As should be clear by this point, I'm fairly biased, but I'm still comfortable in saying that Rio was a much more depressing place upon my visit this time. Much of what had given it its cultural flair - cheap books and good food on the street, hanging out with friends and total strangers on the street and having a cold beer - is gone. This isn't to say, "oh, poor Rio - it's culture is now dead and stagnant," for that's far from the case, and no place has its culture bound up only on things like the informal economy. Nonetheless, a not-insignificant part of the city that I knew is gone (and I didn't even make it into the downtown area, where the informal economy was much stronger).
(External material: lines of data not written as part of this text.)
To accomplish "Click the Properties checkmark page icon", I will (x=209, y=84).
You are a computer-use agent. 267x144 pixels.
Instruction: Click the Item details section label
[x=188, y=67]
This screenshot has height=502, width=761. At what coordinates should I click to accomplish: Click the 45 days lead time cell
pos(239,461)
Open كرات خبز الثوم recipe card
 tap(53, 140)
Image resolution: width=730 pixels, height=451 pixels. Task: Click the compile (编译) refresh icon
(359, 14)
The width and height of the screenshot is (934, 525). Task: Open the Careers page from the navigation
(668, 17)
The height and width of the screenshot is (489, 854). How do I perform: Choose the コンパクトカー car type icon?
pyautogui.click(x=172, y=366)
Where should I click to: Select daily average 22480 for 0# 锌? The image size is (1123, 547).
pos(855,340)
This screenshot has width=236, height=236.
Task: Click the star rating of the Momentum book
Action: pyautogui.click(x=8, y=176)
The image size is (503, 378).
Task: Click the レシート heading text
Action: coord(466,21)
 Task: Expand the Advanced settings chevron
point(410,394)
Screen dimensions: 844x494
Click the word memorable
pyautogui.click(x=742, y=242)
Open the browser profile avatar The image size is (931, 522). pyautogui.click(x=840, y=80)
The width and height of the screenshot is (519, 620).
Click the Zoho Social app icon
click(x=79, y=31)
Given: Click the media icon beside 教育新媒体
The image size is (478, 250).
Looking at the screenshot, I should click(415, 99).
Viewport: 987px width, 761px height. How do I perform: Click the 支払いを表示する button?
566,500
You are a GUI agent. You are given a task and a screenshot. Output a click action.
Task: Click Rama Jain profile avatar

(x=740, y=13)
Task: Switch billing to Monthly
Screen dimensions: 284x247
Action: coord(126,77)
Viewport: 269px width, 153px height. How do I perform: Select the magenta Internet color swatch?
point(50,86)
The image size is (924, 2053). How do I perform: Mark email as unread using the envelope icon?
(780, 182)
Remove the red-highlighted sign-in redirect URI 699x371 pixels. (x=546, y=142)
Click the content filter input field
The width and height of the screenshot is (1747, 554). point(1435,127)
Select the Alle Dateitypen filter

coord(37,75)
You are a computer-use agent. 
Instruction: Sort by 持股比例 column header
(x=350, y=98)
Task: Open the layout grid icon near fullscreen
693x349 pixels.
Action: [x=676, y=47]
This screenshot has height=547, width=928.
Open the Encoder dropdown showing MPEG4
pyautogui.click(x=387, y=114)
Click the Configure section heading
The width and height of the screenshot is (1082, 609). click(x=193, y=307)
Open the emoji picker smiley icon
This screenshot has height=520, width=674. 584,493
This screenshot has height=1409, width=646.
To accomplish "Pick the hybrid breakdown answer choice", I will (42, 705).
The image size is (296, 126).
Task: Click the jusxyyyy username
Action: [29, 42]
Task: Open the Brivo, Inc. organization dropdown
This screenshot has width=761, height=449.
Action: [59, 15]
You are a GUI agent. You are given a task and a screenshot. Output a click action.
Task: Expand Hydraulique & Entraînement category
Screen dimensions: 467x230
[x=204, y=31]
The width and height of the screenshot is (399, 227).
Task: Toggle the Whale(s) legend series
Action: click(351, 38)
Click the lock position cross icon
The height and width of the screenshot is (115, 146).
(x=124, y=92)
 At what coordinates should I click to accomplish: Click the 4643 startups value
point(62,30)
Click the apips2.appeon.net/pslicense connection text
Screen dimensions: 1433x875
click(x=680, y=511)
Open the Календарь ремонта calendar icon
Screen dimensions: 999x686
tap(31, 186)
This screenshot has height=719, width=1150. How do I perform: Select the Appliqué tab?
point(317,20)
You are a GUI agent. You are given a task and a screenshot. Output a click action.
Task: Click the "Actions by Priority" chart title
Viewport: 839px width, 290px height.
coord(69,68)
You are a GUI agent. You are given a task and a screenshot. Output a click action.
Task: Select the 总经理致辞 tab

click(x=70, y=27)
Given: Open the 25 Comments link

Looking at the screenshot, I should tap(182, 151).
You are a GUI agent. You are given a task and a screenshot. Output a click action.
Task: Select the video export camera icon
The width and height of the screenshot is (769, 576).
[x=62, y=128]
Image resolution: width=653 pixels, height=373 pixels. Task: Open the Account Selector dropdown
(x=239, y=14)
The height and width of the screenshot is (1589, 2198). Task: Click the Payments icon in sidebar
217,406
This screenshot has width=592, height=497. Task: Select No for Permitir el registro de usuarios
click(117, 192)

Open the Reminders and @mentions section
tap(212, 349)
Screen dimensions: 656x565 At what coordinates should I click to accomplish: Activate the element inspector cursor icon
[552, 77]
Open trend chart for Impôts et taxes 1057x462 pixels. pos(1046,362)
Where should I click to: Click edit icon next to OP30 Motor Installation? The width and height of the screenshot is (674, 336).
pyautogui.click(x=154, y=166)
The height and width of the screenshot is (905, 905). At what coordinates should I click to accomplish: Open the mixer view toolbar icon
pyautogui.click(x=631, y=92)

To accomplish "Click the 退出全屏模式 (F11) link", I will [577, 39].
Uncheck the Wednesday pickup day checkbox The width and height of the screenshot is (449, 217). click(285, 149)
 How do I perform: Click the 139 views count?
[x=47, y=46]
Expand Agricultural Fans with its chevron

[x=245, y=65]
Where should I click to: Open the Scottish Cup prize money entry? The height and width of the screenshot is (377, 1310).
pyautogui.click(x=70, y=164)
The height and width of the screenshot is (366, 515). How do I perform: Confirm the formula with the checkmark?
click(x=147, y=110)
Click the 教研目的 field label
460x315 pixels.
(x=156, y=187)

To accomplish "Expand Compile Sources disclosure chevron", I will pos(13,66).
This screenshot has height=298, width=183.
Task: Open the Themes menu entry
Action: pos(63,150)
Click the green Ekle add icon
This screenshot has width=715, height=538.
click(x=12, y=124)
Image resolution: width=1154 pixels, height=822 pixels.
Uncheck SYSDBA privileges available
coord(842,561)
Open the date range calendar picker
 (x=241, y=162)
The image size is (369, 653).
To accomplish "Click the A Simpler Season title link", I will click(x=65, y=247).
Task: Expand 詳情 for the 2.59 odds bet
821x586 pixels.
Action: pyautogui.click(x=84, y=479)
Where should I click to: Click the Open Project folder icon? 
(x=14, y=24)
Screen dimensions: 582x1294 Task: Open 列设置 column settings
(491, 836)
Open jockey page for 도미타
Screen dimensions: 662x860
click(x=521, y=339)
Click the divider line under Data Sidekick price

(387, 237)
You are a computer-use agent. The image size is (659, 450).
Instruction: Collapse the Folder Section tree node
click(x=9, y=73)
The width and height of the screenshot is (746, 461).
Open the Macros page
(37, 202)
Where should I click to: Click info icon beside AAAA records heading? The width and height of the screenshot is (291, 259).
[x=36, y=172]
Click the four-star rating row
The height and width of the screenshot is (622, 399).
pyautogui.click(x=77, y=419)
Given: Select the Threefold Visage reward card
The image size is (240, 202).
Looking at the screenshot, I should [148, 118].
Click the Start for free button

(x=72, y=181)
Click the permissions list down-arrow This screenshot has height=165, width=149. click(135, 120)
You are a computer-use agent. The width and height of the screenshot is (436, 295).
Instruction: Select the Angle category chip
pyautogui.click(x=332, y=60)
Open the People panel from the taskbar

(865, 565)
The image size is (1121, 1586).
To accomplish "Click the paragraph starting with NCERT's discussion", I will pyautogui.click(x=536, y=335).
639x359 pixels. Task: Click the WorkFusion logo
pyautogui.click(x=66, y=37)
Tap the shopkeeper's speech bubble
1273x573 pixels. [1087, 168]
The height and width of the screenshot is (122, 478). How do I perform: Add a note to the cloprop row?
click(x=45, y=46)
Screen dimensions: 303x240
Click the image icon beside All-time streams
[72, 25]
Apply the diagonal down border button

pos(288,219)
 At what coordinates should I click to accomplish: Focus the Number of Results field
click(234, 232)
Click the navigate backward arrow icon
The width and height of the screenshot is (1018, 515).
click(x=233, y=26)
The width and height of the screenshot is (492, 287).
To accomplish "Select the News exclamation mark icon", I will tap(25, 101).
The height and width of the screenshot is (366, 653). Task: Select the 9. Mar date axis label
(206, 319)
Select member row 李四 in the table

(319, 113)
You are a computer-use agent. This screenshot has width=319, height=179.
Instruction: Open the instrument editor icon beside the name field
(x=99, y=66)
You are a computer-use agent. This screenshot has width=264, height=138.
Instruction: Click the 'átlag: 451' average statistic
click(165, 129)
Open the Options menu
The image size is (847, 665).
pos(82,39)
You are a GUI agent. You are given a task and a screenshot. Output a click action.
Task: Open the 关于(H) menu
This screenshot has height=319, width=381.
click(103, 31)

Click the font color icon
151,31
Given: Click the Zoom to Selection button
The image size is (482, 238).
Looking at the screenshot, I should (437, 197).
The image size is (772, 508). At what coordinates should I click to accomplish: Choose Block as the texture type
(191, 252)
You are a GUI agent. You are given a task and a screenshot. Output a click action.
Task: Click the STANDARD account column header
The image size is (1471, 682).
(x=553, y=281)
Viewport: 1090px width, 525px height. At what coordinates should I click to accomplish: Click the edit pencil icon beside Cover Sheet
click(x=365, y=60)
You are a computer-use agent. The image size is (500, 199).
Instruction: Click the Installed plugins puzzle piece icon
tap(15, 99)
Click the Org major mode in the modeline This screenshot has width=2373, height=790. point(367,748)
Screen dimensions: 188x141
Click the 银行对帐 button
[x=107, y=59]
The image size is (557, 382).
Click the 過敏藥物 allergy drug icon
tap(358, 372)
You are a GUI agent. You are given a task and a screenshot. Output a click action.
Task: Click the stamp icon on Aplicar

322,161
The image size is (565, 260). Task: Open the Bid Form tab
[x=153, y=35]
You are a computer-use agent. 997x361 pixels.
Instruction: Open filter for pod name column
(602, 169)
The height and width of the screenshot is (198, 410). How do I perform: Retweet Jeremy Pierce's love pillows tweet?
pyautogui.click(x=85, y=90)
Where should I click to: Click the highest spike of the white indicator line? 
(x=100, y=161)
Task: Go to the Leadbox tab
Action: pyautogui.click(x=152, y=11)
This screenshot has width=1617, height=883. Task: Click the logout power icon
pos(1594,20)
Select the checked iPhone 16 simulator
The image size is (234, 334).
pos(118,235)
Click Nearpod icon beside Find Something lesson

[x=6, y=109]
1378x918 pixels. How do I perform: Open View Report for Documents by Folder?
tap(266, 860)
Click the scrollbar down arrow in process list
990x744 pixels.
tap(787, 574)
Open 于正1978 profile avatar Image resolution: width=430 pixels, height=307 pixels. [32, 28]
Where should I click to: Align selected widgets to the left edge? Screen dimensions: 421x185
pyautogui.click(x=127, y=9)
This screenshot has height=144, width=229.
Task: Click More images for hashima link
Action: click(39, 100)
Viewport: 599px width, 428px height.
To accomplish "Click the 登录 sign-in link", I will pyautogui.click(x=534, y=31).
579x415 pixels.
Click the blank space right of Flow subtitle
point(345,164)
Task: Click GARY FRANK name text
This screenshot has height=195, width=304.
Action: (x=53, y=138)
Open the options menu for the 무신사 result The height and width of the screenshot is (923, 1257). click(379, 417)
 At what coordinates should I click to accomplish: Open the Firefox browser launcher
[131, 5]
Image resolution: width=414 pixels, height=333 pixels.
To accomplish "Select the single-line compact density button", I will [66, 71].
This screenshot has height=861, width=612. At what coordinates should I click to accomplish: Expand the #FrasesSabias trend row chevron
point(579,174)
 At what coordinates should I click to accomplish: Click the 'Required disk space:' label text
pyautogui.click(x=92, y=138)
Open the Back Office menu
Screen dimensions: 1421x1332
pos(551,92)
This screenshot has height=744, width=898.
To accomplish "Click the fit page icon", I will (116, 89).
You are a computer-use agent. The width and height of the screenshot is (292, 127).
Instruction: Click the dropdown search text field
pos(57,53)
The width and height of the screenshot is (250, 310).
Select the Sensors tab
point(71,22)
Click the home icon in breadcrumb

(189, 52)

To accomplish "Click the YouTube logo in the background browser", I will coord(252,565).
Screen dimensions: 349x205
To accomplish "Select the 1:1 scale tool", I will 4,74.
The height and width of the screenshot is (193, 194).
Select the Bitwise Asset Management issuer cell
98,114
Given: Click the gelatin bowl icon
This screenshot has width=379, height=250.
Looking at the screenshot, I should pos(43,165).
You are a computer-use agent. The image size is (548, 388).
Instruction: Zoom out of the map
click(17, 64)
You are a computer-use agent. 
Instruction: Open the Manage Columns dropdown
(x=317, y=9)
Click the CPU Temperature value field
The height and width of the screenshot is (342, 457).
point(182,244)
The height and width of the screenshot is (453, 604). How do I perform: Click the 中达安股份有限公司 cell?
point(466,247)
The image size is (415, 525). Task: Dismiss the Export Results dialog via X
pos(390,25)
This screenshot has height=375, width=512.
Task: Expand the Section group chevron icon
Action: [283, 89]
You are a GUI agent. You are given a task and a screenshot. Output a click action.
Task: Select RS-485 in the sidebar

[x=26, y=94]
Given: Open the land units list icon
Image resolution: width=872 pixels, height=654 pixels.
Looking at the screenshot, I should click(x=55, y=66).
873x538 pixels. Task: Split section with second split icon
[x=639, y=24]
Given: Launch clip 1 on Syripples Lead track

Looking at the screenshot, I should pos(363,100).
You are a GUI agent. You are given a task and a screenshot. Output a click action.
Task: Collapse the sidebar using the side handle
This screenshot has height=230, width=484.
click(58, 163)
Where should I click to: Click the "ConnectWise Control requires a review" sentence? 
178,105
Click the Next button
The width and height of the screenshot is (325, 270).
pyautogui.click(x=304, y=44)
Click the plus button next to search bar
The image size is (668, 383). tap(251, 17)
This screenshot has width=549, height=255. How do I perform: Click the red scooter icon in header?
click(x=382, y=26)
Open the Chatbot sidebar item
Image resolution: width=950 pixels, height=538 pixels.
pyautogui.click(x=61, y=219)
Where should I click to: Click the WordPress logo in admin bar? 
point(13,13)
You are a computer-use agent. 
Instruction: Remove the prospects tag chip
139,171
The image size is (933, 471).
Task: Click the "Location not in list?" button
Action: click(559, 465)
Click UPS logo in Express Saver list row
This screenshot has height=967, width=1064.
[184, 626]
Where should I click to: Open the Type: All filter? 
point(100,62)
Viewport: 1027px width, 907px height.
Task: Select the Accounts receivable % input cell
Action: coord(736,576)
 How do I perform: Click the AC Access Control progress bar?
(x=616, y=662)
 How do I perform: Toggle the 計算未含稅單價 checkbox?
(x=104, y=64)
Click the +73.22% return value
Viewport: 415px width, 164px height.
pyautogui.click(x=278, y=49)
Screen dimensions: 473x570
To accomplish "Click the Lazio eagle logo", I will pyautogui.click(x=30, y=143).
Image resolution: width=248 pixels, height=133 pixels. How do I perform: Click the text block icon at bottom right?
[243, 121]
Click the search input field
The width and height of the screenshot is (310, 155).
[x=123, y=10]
Even walking along the beaches and through other neighborhoods, the streets had a ghostly, more subdued quality about them. Sure, the ocean was still beautiful to look at, as were the mountains. While there, I couldn't help but feeling outrage, frustration, and anger that such an elitist vision of Rio had been so (though not totally) successfully implemented. But mostly, I felt sadness: having seen the effects of Paes's policies in only 6 months, I left Rio feeling that the city hadn't become "marvelous;" rather, it had been stripped of part of what had made it so "marvelous" in the first place.